Among Shake Shack’s damn-near famous national menu — the Shack burger, the hot dog, the fried chicken sandwich — there are a few Dallas exclusives, like the Link Burger. A 100 percent Angus patty, flat-top sizzled and flipped with a kitchen tool that looks like a paint scraper to maintain that seared crust, will come topped with a Pecan Lodge jalapeño-cheese sausage link and two pickle slices.
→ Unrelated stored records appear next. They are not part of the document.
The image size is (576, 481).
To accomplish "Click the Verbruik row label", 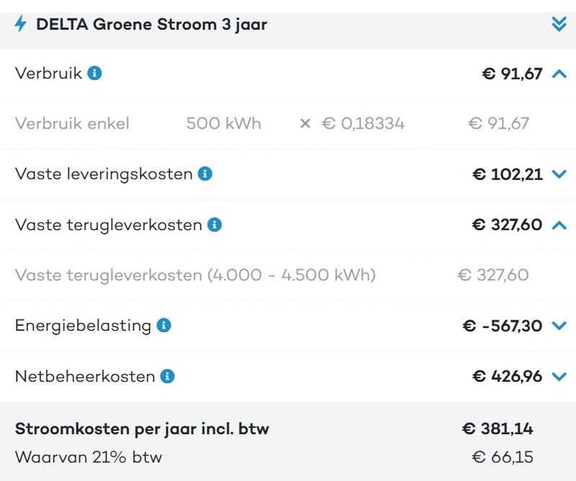I will tap(48, 73).
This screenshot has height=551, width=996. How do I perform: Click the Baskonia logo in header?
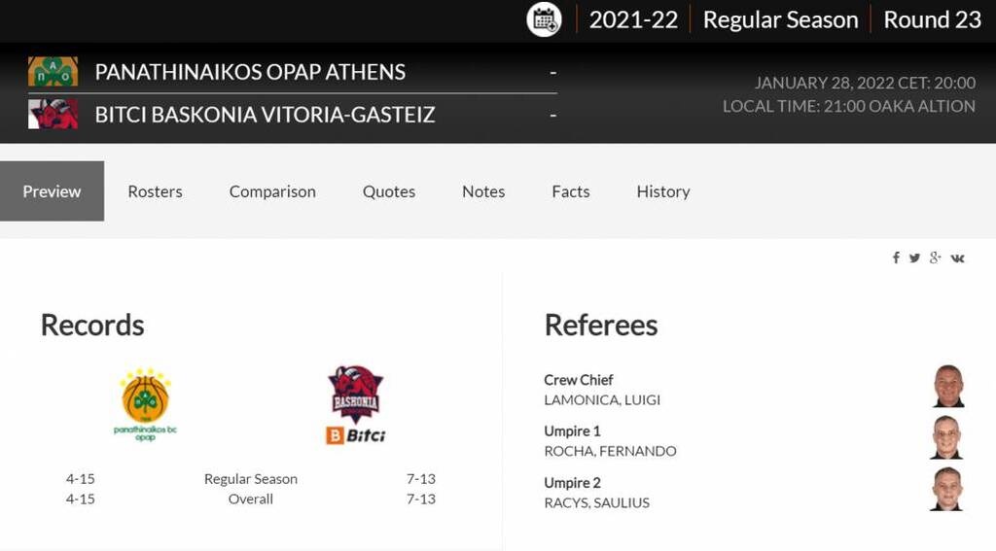point(53,115)
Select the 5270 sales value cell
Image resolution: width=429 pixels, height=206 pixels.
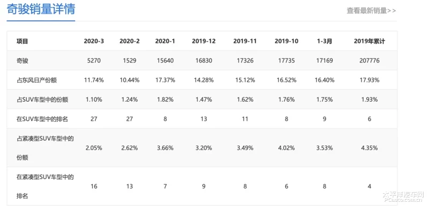94,60
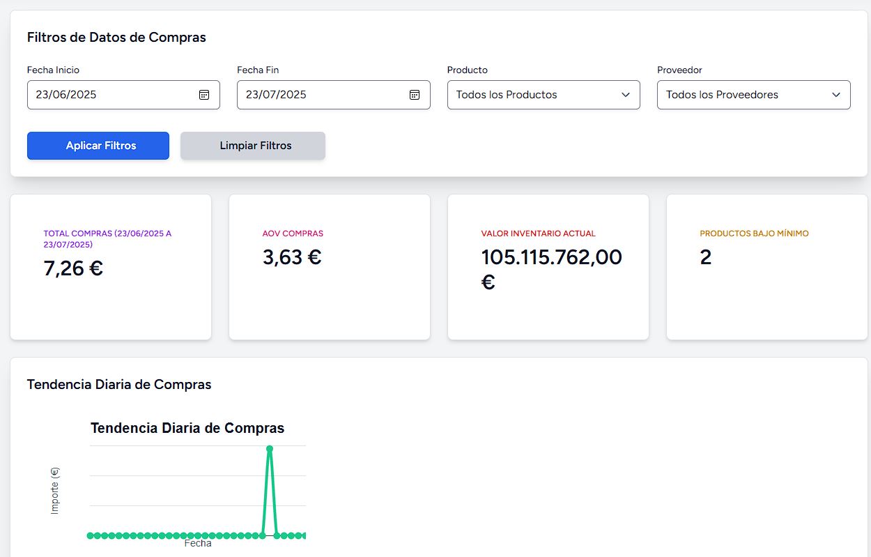Open the Fecha Inicio calendar picker icon
871x557 pixels.
(204, 95)
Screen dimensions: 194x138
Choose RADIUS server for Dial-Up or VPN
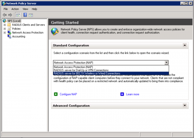click(x=111, y=70)
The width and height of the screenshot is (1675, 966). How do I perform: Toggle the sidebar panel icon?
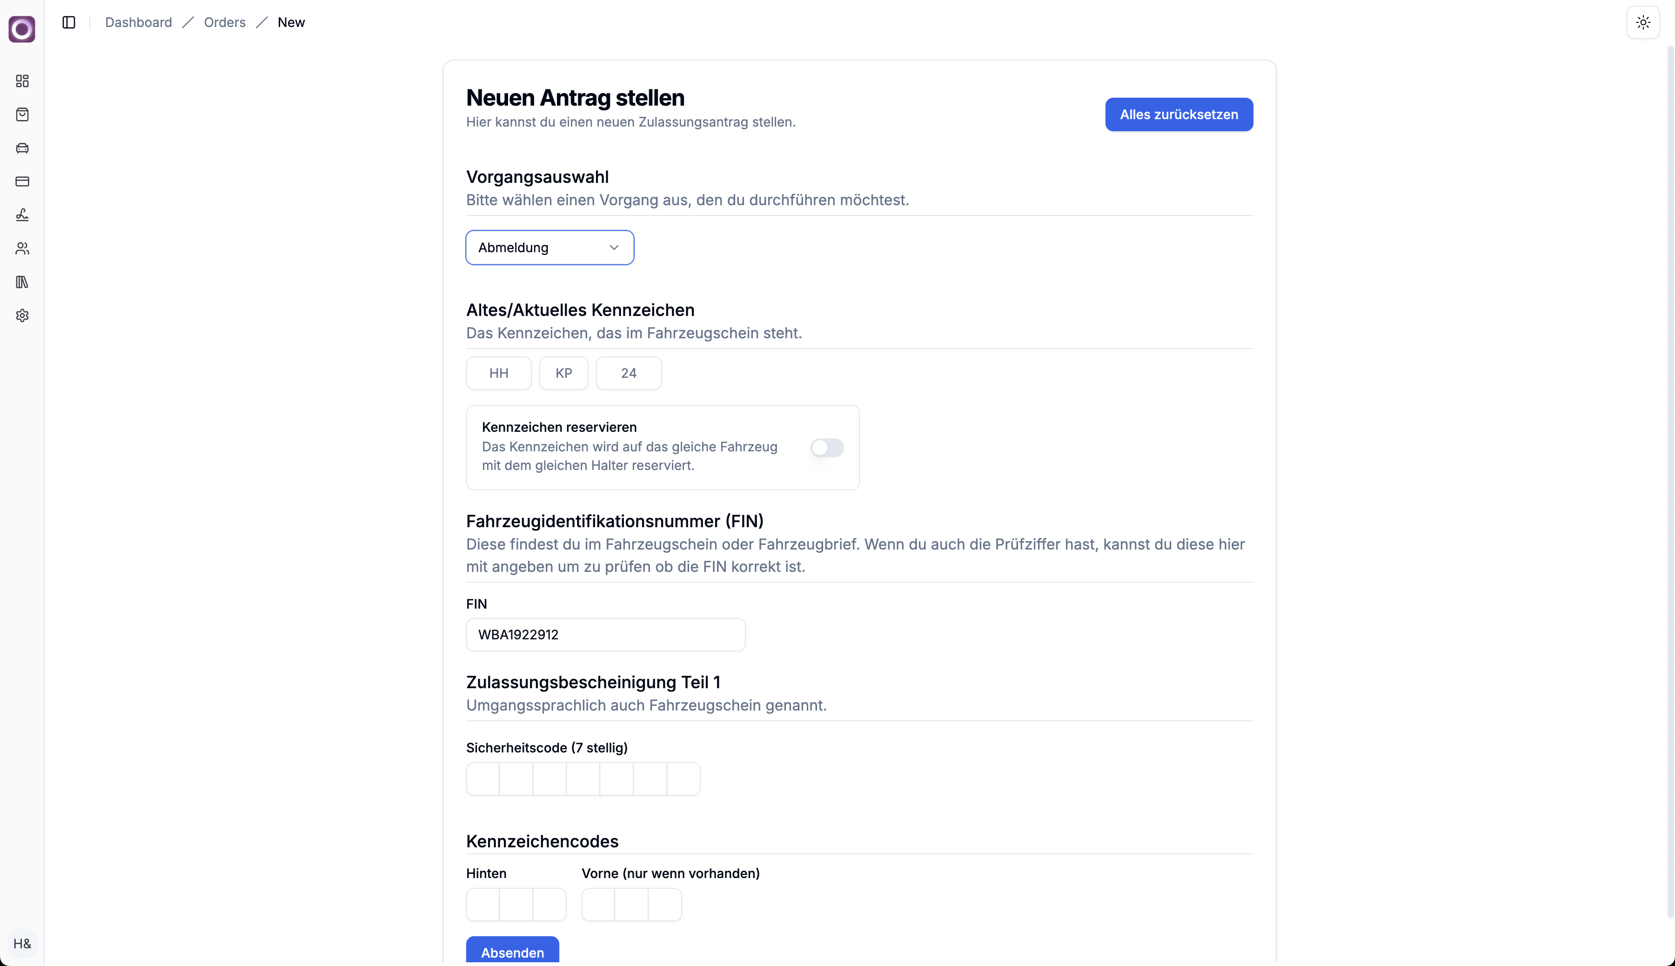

Only a classic Marvel villain would be opposed to the sight of this burger: A slab of hot griddled sausage sits on top of melted American cheese, which hugs the seared patty. Two pickle discs, also pleased to be there, and the trademarked ShakeSauce are the only other things keeping you from beef and sausage. The potato bun is lightly butter-toasted and still soft.
Griddle-seared and fresh, the sausage is the star. As it should be. It’s Pecan Lodge barbecue, after all. What evil from Mordor wouldn’t enjoy this? The burger is manageably-sized, but a titanically-Texas tasting beef and sausage sandwich. I ate the whole thing in a few harrowing minutes.
When merged with the melted American cheese, the Pecan Lodge jalapeño sausage becomes transcendent. Factor in Shake Shack’s crinkle-cut fries and all that Shack hype will suddenly make sense. Find out for yourself when the eatery opens at 11 a.m. on Thursday.
Shake Shack Dallas, 2500 N. Pearl St.